DOCUMENT SEGMENT:
>>>
Now, I was devastated to miss the Thursday Murder Club premiere last week.

Can you tell me all about it?

How's it going?

Yeah, good.

So the movie is out on Thursday on Netflix.

We had the premiere last week because it opened in cinemas last week.

And lots of people have said that it's interesting that thing about, because originally it wasn't going to be on in cinemas at all.

And, you know, the reason for that is just if this is interesting to people.

So I sold the rights to Amblyn many, many years ago, 2020, before the book came out.

And because, you know, I wanted it to be a movie.

I thought that would be fun.

And everything was sort of Sunday night TV shows at that time.

And I thought a movie would be more fun.

And when Spielberg came in, is what I thought that's definitely more fun.

And in the five years since the cinema industry, which wasn't in the best of shape, collapsed even further.

So even halfway through the process, you know, Amblyn are saying, there might come a point where we have to take this to a streamer rather than to a theatrical release.

How would that be with you?

And the point is, it doesn't matter what I say because they've got the rights, but they're always very polite and they say, and I say, look, I, you know, I get it.

You know,

I've got Netflix.

Now, when it comes to the film actually being made and Chris Columbus comes on board and Helen Miran says she wants to do it and Ben Kingsley wants to do it, that suddenly becomes an expensive movie.
<<<
DATA LINES:
>>>
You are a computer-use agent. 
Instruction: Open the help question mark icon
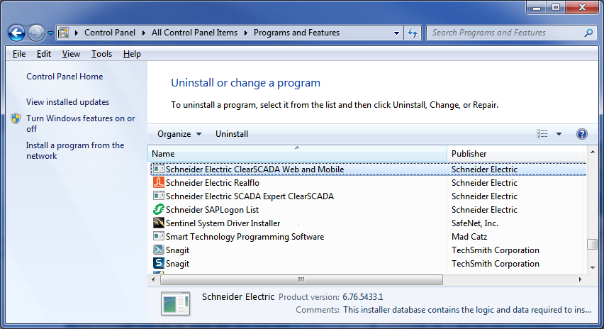(x=581, y=134)
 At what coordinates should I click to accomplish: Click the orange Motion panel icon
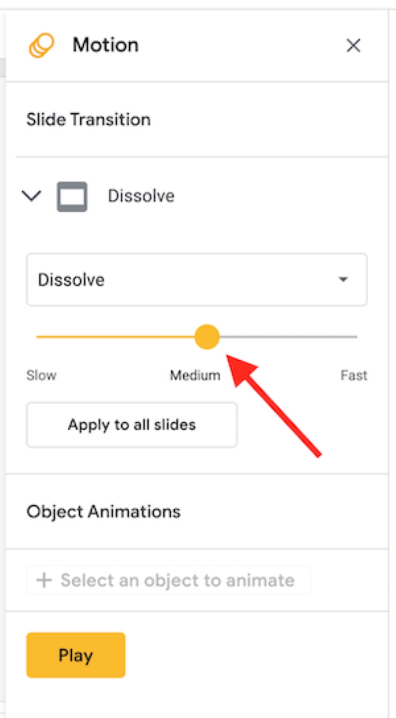click(x=42, y=45)
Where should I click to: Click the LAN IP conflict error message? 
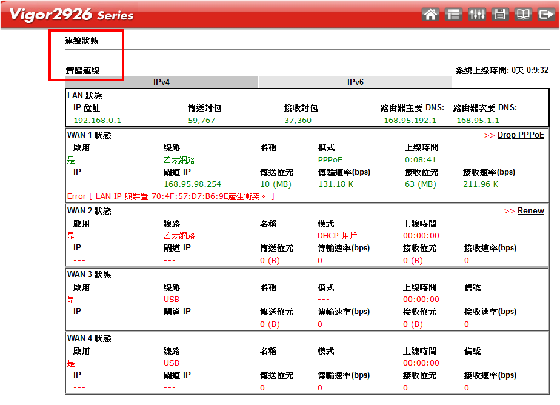click(x=171, y=196)
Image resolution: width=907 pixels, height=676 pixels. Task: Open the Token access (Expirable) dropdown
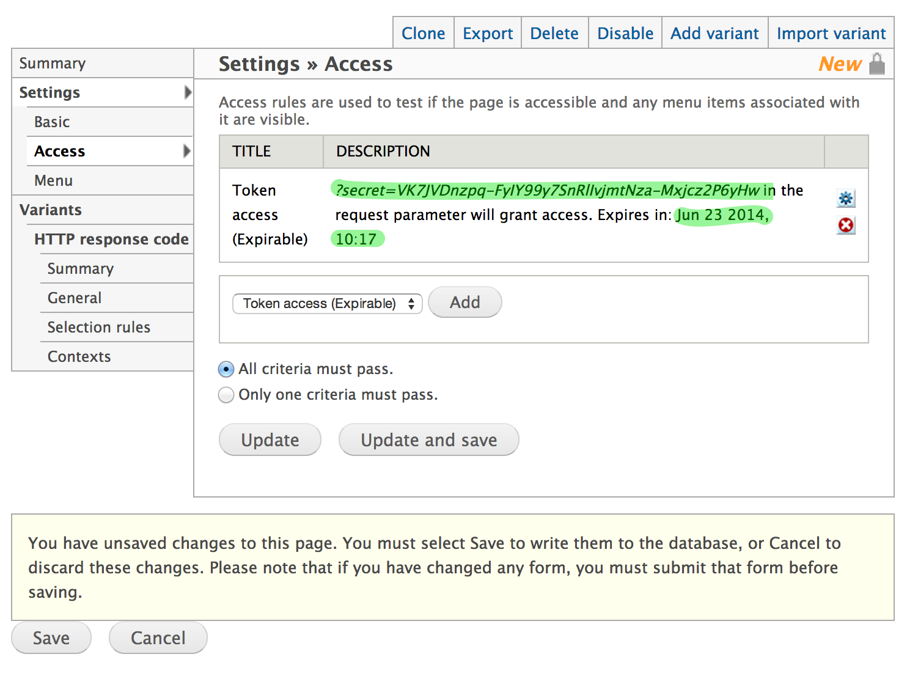click(327, 303)
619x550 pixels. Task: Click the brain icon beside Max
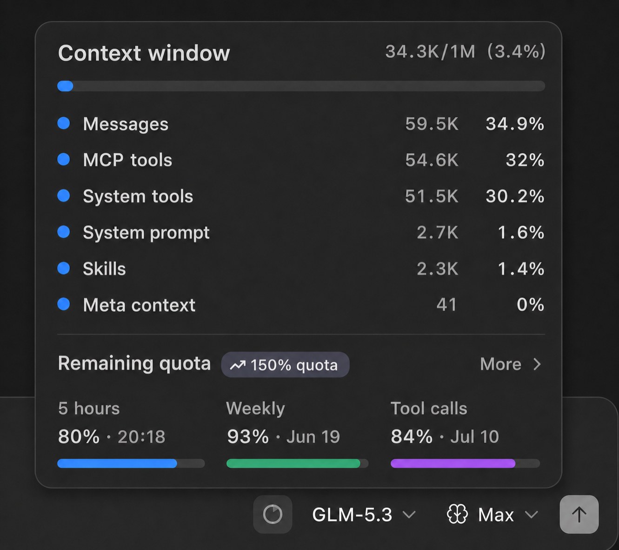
<<<
TASKS AND EXERCISES:
A) Extract every line of the listing word for word, leaving out the pictures.
B) Extend the conversation about the Thursday Murder Club movie, picking up after its last sentence.
The conversation and the listing are independent of each other.

RESPONSES TO THE TASKS:
A)
You are a computer-use agent. 
Instruction: Open the help question mark icon
(x=581, y=134)
 At what coordinates should I click to accomplish: Click the orange Motion panel icon
click(x=42, y=45)
Where should I click to: Click the LAN IP conflict error message? 
click(x=171, y=196)
Image resolution: width=907 pixels, height=676 pixels. Task: Open the Token access (Expirable) dropdown
click(327, 303)
619x550 pixels. Task: Click the brain icon beside Max

B)
So this movie is probably, don't quote me, 60 million, something like that.

Which seems insane to me, but there it is.

That's the price of it.

There was not a single theatrical studio who would fund that.

They could maybe do half of that.

Netflix.

funded it.

Okay, Netflix funded it because, you know, they've been incredibly successful in content over the years.

and so when netflix fund it that's it it's the next netflix show and their business model is stuff stays on netflix so yeah it's not going to be in the cinemas at all then there was a huge outcry in the uk anyway saying how is this not in the cinema so they said all right well we'll we'll we'll release it for a week and so we said okay we're going to release it for a week and then everyone's like why is this on so few cinemas

and i think the truth is because you don't go to the cinema yeah the short answer is because you don't go to the cinema because if you went to the cinema cinema cinema would be able to pay this budget, which would have been a completely normal budget for a cinema movie 10 years ago.

But now it seems to be beyond the reach of the traditional movie industry.

But yeah, so it opened in cinemas last week.

It's not in a huge amount, but it's like, God bless them, they've taken advantage of the fact there's not many cinemas.

The one I looked at the other day, it's got 11 screenings a day.

Yeah, you can see places like Everyman Picture House, all those great independent cinemas,

which is lovely, and which, you know, you're a fan of all of that.

But I I would say thank you to Netflix for because they didn't need to do that at all.

That is not in their interest, financially or otherwise, to have that opening in any cinemas.

Well, this is another about 12 items in general about what they're doing in terms of theatrical release.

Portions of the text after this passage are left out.